In 1971, the country was renamed Zaire; the corporation was subsequently renamed Office Zaïrois de Radiodiffusion et de Télévision (OZRT), and the channel Télé-Zaïre. In preparation for the start of color broadcasts in 1974, Télé-Zaïre received US$1.6 million investments from RCA, which not only saw the implementation of color television, but also increased the facilities in Kinshasa. Upon implementing color television that year, it was one of the two countries in Africa to do so, the other being Tanzania (through Television Zanzibar). On 24 November 1978, the first satellite broadcast was held connecting Kinshasa and Lubumbashi through DOMSAT (later renamed REZATELSAT - Résesau de Télécommunication par satellite) costing US$85 million. The project envisioned the distribution of Télé-Zaïre using the Intelsat IV satellite and the installation of seventeen television transmitters, as well as microwave links from Bukavu to Goma and Uvira, as well as from Lubumbashi to Kolwezi and Kikasi.

The first private television station to go on air in Zaire was Antenne A, on 13 June 1997. In 1997, the country's name reverted back to the Democratic Republic of the Congo and the name RTNC was restored. In March 1999, RTNC opened a second channel, RTNC 2, covering Kinshasa.

In 2006, there were 54 channels, 38 of which in Kinshasa. Some channels were directly linked to political parties or were close to them.

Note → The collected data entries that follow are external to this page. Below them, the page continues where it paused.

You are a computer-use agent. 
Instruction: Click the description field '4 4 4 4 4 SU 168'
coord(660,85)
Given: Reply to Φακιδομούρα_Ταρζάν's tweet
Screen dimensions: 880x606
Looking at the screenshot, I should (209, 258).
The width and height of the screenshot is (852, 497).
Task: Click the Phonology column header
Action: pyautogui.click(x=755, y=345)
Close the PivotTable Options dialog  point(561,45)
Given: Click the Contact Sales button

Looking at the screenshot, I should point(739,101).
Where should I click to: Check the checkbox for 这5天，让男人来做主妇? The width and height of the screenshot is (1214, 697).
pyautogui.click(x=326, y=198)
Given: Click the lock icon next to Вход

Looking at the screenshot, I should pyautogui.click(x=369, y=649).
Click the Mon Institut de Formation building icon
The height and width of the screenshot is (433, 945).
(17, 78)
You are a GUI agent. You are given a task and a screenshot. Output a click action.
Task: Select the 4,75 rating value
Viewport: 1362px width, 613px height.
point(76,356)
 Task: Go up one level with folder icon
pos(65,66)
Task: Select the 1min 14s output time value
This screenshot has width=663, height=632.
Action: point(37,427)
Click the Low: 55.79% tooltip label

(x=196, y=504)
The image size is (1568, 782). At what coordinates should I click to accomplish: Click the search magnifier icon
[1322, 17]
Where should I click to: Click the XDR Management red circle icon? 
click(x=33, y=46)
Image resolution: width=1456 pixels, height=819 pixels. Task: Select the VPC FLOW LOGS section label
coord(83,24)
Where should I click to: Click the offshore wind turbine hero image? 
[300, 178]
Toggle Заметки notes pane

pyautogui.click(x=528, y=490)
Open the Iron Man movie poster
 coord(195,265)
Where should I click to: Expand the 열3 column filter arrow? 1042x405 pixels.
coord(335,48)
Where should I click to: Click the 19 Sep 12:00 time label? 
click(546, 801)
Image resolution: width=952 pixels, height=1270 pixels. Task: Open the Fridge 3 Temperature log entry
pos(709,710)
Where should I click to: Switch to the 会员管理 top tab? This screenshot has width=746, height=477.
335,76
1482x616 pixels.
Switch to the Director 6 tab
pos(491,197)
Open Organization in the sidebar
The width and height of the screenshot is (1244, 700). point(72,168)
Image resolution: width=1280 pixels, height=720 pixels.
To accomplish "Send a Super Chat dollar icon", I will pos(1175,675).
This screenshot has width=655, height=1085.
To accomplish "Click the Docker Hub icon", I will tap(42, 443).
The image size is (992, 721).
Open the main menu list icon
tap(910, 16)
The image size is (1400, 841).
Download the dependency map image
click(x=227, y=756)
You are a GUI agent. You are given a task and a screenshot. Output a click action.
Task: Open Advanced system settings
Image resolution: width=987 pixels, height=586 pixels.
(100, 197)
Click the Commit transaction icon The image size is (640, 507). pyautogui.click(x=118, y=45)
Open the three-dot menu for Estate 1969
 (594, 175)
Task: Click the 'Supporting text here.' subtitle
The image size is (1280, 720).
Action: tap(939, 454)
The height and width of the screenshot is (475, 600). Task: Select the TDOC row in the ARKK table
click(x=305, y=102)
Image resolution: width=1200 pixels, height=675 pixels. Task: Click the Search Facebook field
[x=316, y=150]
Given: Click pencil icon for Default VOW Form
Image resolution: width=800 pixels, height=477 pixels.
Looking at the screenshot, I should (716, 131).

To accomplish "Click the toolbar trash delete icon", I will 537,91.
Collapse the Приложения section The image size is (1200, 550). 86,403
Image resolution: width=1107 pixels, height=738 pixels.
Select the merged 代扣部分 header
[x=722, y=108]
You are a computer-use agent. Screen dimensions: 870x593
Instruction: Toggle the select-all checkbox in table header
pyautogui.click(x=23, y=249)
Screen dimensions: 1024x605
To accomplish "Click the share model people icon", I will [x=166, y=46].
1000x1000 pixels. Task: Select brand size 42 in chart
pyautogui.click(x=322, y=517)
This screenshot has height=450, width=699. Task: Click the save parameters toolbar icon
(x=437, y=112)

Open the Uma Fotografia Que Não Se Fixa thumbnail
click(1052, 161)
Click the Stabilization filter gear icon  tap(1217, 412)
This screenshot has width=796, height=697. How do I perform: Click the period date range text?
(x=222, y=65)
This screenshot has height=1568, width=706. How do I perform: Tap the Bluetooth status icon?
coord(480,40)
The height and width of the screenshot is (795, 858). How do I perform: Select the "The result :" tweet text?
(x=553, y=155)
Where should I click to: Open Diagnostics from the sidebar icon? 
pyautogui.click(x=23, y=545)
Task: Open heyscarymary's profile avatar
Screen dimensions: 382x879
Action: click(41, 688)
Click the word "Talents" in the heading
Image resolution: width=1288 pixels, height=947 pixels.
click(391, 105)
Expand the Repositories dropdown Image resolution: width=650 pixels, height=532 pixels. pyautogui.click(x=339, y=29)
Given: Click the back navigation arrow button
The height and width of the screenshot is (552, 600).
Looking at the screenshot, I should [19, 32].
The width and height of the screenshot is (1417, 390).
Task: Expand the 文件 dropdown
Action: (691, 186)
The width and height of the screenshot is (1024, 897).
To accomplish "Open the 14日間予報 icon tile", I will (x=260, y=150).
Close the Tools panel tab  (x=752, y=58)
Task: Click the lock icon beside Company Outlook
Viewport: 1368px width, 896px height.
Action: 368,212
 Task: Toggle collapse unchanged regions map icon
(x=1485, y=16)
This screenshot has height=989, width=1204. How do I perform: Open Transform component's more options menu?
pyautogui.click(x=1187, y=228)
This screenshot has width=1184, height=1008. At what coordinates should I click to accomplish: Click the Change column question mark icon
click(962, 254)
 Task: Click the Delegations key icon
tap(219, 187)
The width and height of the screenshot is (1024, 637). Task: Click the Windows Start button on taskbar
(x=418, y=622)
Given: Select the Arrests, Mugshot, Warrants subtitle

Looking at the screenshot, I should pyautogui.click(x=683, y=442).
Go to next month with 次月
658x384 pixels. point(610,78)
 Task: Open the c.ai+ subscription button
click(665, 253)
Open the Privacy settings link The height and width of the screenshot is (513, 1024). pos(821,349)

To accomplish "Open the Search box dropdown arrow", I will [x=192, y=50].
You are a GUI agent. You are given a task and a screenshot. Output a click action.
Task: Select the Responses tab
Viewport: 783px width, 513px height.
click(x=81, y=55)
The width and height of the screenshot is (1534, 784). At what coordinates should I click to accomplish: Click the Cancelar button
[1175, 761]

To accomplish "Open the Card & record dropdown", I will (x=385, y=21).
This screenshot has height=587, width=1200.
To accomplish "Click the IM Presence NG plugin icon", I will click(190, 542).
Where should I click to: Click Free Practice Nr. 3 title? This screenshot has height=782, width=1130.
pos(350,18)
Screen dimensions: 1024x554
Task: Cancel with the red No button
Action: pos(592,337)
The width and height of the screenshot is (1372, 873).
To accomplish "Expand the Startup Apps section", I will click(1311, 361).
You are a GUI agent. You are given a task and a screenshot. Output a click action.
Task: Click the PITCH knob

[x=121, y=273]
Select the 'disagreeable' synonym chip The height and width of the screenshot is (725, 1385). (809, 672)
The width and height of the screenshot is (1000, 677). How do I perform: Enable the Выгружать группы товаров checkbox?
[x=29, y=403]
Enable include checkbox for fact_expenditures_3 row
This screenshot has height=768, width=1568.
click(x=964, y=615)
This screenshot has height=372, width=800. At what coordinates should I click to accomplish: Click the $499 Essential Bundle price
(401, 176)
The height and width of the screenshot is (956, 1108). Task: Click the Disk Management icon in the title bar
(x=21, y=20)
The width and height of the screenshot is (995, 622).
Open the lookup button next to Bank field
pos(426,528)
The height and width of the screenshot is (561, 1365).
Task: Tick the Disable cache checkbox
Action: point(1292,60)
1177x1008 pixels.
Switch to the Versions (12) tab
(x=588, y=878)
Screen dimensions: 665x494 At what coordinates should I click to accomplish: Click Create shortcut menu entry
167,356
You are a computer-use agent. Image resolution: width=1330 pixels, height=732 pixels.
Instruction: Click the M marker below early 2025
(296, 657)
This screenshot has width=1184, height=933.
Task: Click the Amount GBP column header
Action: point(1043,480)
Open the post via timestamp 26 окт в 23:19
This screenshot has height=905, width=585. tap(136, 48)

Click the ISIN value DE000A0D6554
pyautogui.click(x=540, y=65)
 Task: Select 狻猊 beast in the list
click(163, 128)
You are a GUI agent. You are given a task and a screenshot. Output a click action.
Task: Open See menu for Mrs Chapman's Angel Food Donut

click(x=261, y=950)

On 14 June 2026, the Ministry of Communications and Media issued warnings to 58 commercial television stations, available on digital terrestrial television in Kinshasa, to review their financial situations within 48 hours, or else they would be switched off from RENATELSAT's network.

==Channels==
As of 2023, 107 channels had a license to operate on the digital terrestrial television network in Kinshasa, out of 262 stations.